- WHAT YOU NEED TO DO -
Looking at the records below, state how many lines include the string "resolution" and add nothing further.

(Items from a data source)
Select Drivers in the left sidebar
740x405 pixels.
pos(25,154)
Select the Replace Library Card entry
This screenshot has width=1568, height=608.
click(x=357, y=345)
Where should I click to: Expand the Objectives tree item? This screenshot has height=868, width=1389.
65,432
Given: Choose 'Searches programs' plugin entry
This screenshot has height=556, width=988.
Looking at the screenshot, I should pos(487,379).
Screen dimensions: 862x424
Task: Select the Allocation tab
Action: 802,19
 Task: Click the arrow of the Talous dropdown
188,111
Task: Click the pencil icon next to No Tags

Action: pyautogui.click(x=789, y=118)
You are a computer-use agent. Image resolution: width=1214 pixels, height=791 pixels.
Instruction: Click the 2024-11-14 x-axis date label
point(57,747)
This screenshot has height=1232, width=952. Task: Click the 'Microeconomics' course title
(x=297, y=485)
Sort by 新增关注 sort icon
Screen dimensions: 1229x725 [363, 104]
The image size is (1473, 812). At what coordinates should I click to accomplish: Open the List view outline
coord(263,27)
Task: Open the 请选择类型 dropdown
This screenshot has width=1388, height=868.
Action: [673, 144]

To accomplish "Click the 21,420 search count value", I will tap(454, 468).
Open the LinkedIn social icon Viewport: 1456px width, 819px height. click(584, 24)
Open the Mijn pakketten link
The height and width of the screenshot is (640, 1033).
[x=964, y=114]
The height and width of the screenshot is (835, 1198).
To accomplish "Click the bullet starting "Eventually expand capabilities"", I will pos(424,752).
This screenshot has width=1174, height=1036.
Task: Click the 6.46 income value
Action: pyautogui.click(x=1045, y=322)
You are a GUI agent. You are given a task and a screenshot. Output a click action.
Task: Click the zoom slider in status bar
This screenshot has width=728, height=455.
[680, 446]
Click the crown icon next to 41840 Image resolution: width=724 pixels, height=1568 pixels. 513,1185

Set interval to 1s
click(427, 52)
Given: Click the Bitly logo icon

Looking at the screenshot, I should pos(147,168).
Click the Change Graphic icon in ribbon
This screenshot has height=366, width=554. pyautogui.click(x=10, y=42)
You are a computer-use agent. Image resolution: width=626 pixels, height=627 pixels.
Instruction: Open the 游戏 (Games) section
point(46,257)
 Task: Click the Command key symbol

- ANSWER TO THIS EXERCISE -
3